Stored data entries
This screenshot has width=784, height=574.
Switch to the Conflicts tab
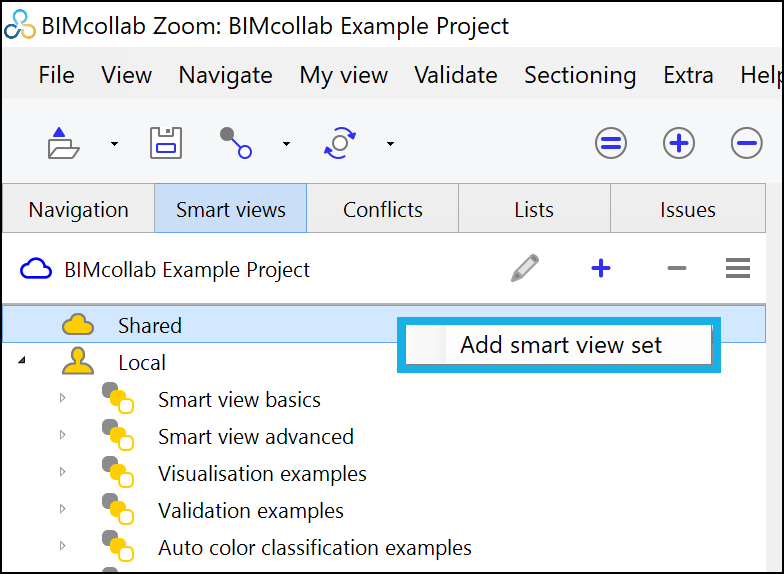[x=383, y=208]
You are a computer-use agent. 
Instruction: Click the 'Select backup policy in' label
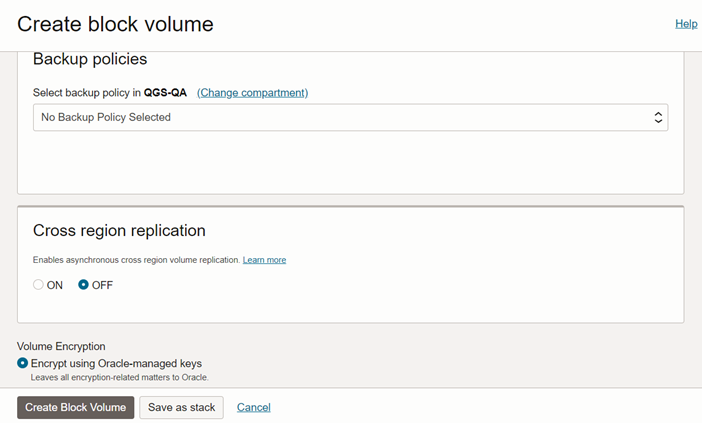coord(86,93)
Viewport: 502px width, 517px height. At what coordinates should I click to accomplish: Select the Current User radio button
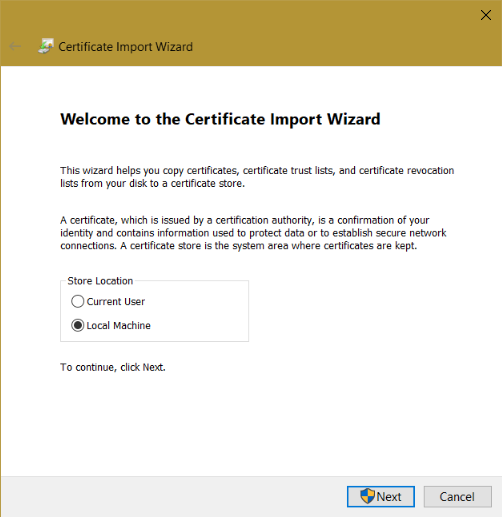(77, 301)
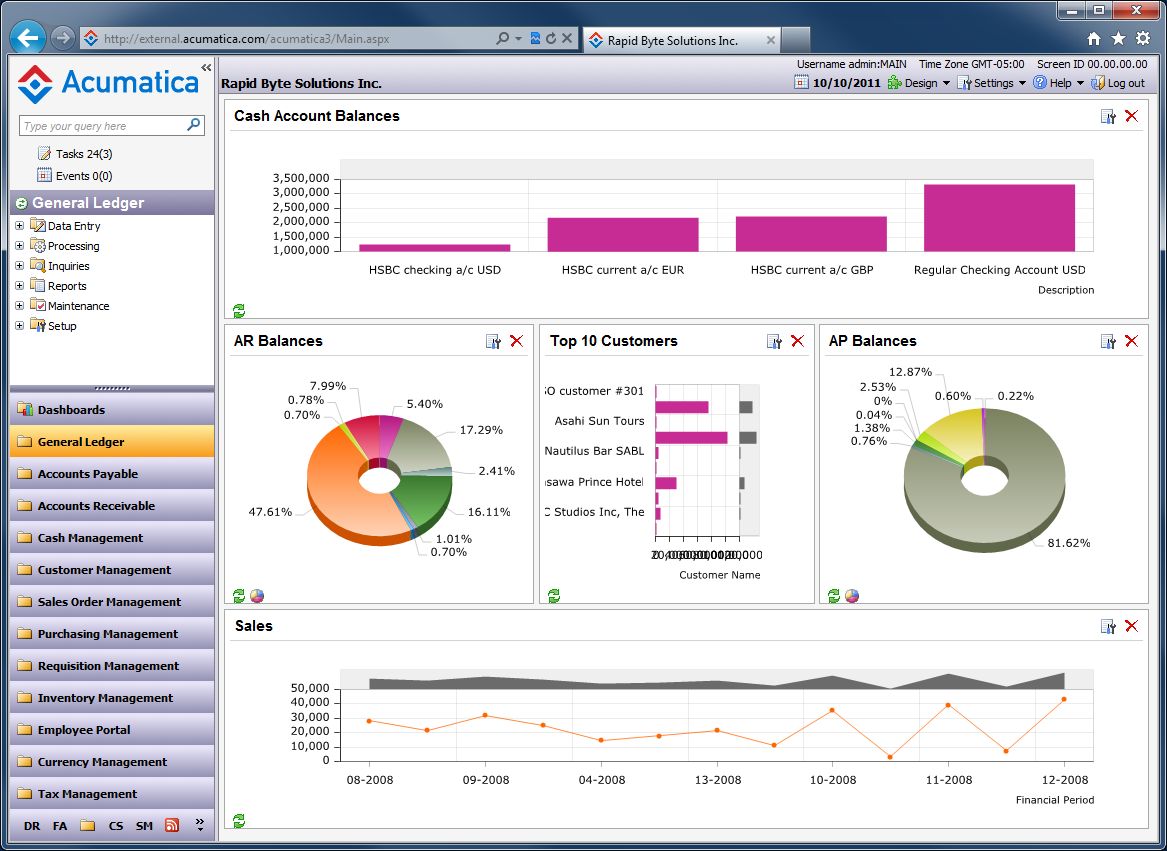This screenshot has width=1167, height=851.
Task: Click the folder icon in the sidebar footer
Action: pyautogui.click(x=88, y=825)
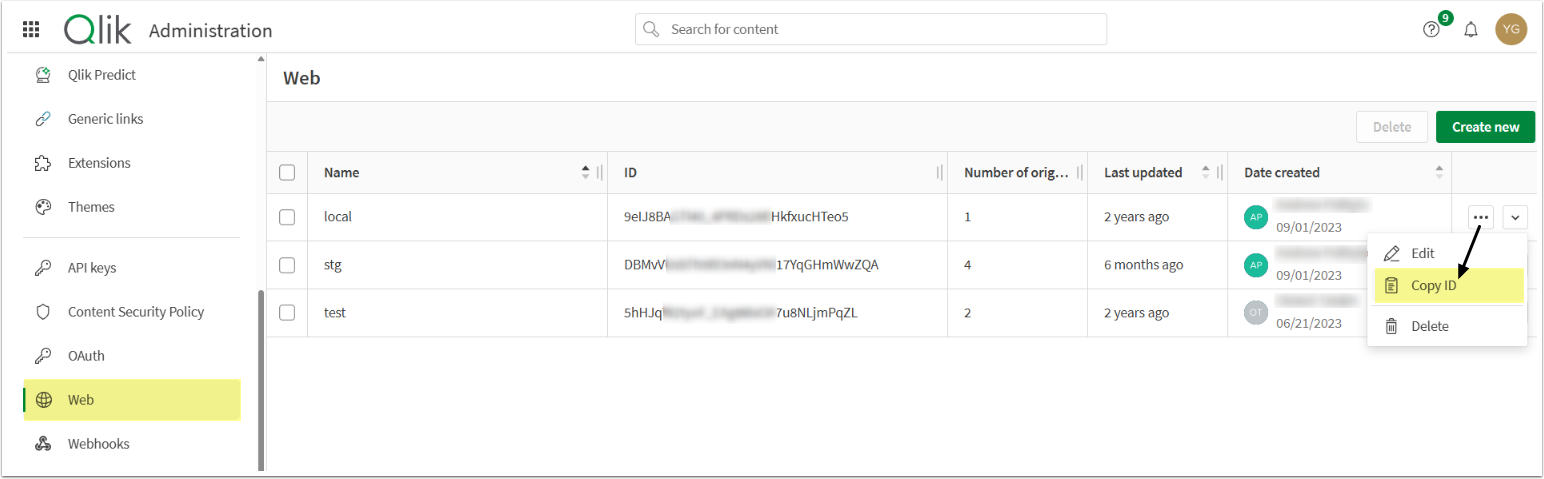Open the notifications bell icon

pos(1471,30)
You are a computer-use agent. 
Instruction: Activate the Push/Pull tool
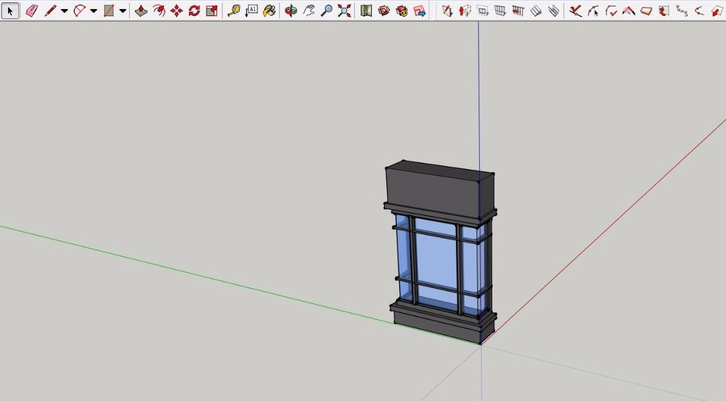pyautogui.click(x=141, y=11)
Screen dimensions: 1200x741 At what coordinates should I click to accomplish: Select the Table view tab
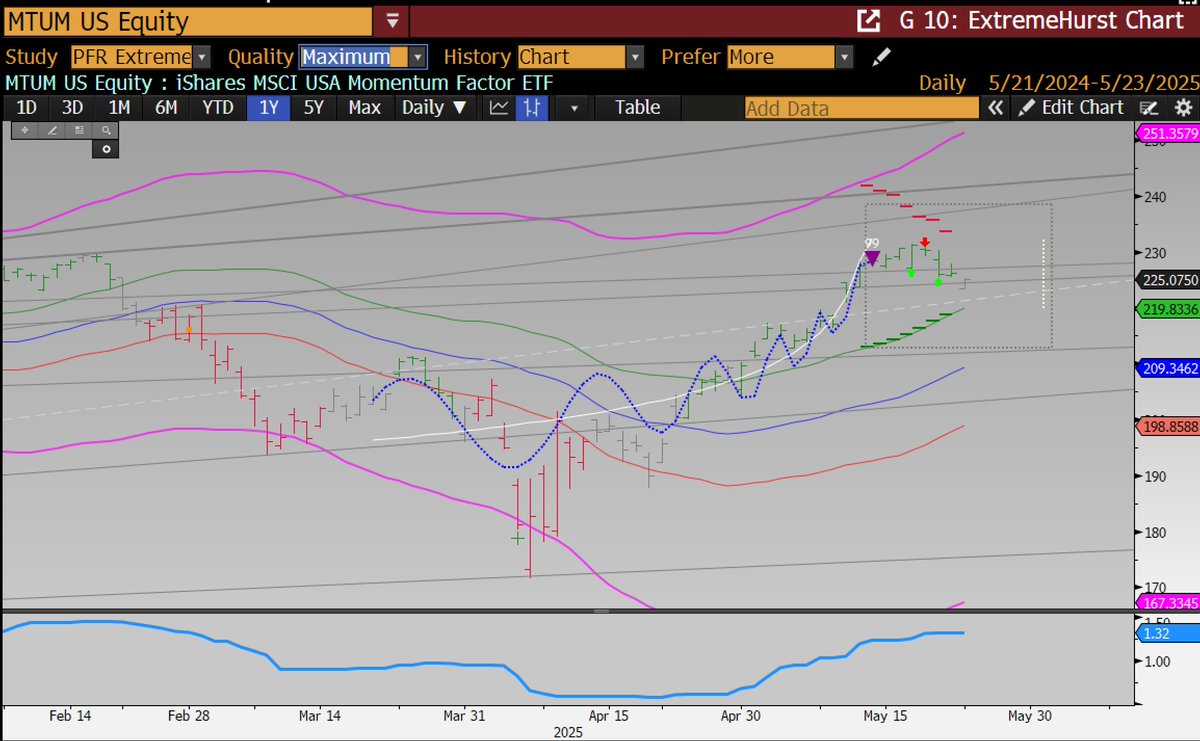[x=637, y=108]
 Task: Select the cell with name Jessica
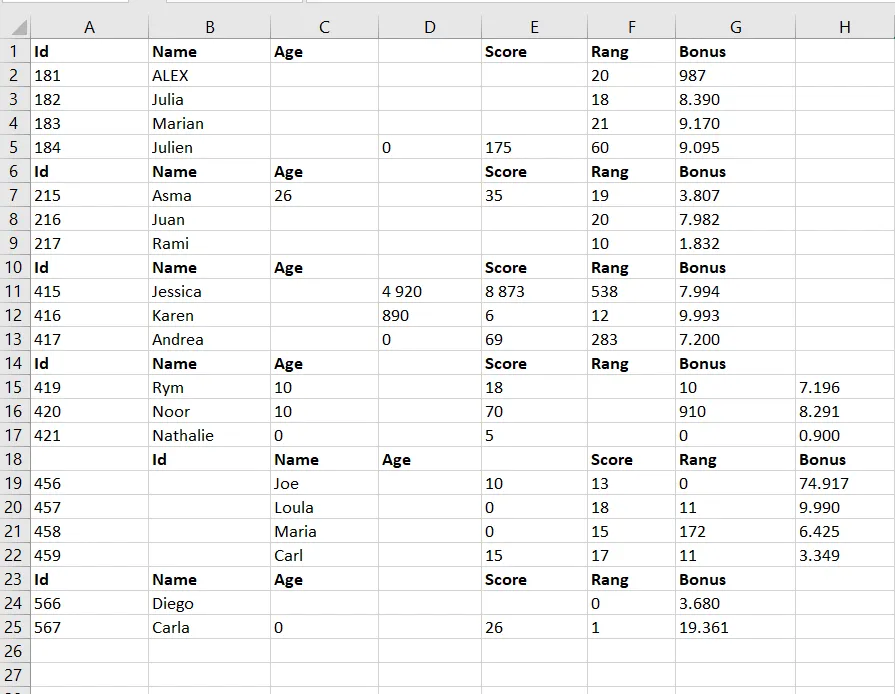click(177, 291)
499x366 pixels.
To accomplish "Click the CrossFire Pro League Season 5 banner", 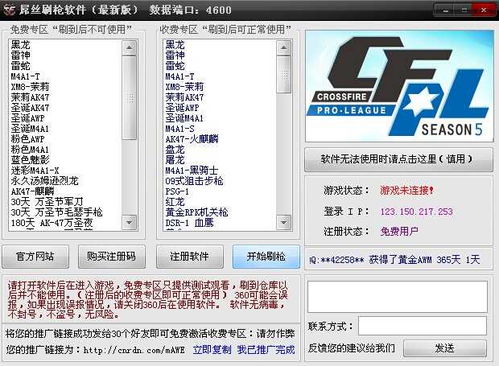I will pyautogui.click(x=399, y=86).
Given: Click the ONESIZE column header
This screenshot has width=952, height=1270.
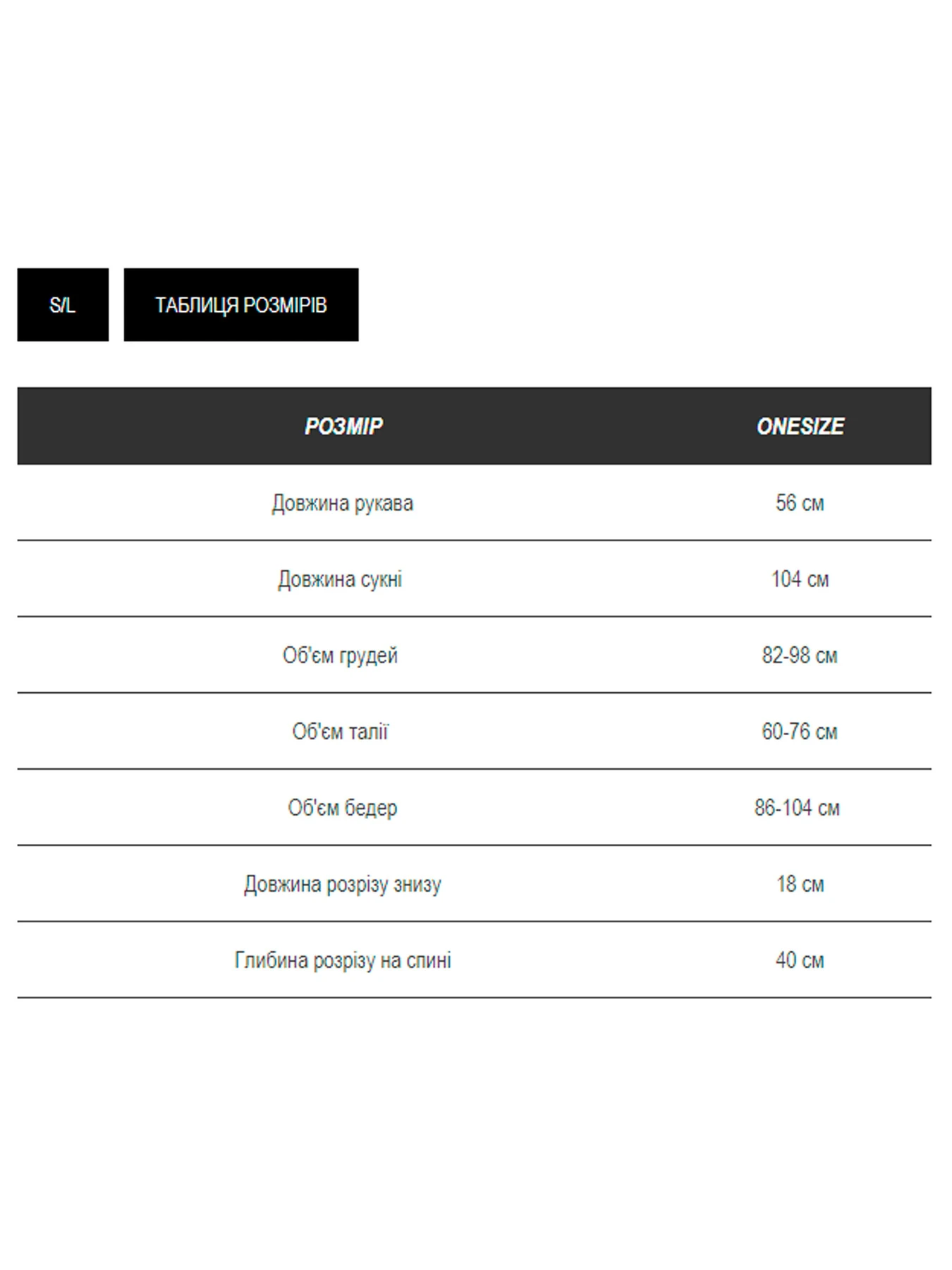Looking at the screenshot, I should (800, 426).
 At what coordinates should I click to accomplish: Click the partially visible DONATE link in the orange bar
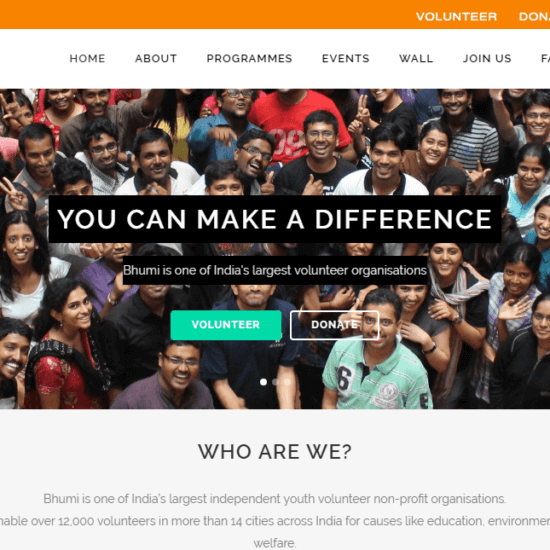(x=534, y=16)
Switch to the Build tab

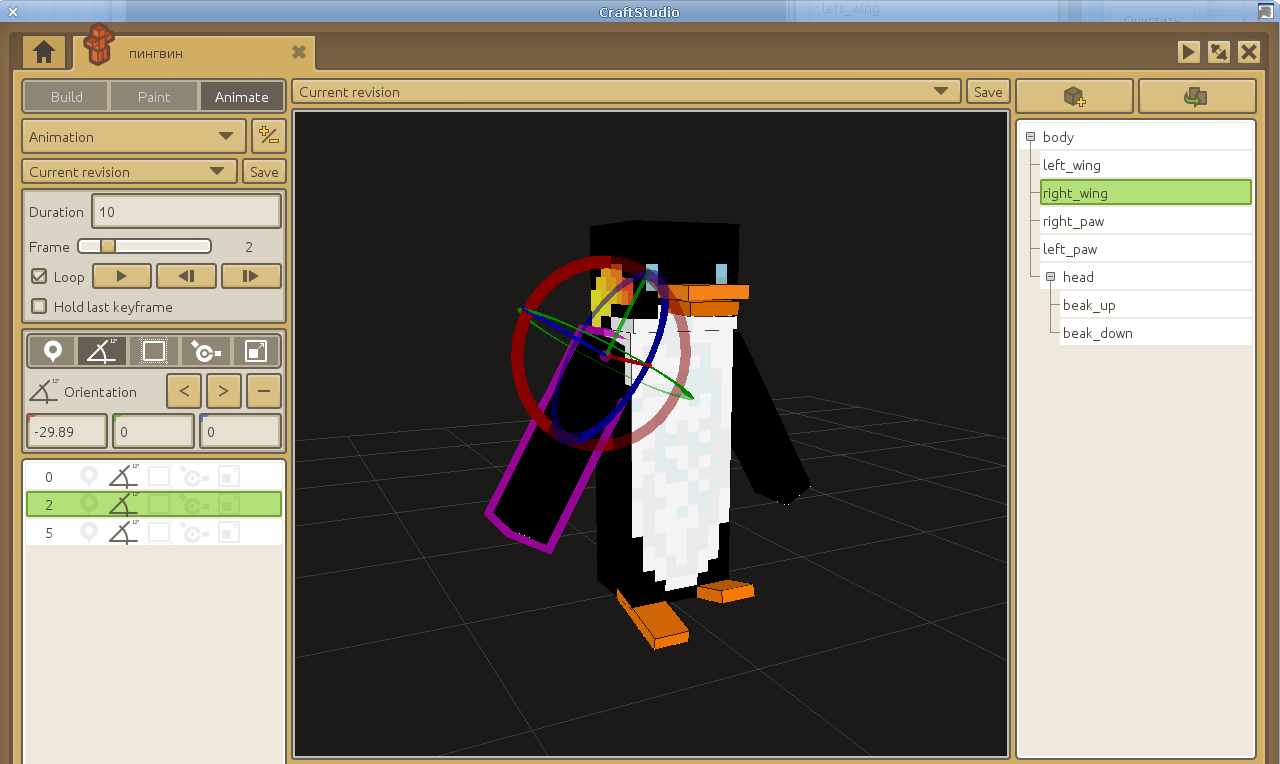click(x=66, y=97)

→ TASK REQUIREMENTS:
Take the line that contains "Given: Click the ONESIZE column header" and every line after it down to the last line of the entries above, and output them exactly, with nothing else and no pictures.

→ RESPONSE TO THIS TASK:
Given: Click the ONESIZE column header
This screenshot has width=952, height=1270.
Looking at the screenshot, I should (800, 426).
 At what coordinates should I click to accomplish: Click the partially visible DONATE link in the orange bar
(x=534, y=16)
Switch to the Build tab

click(x=66, y=97)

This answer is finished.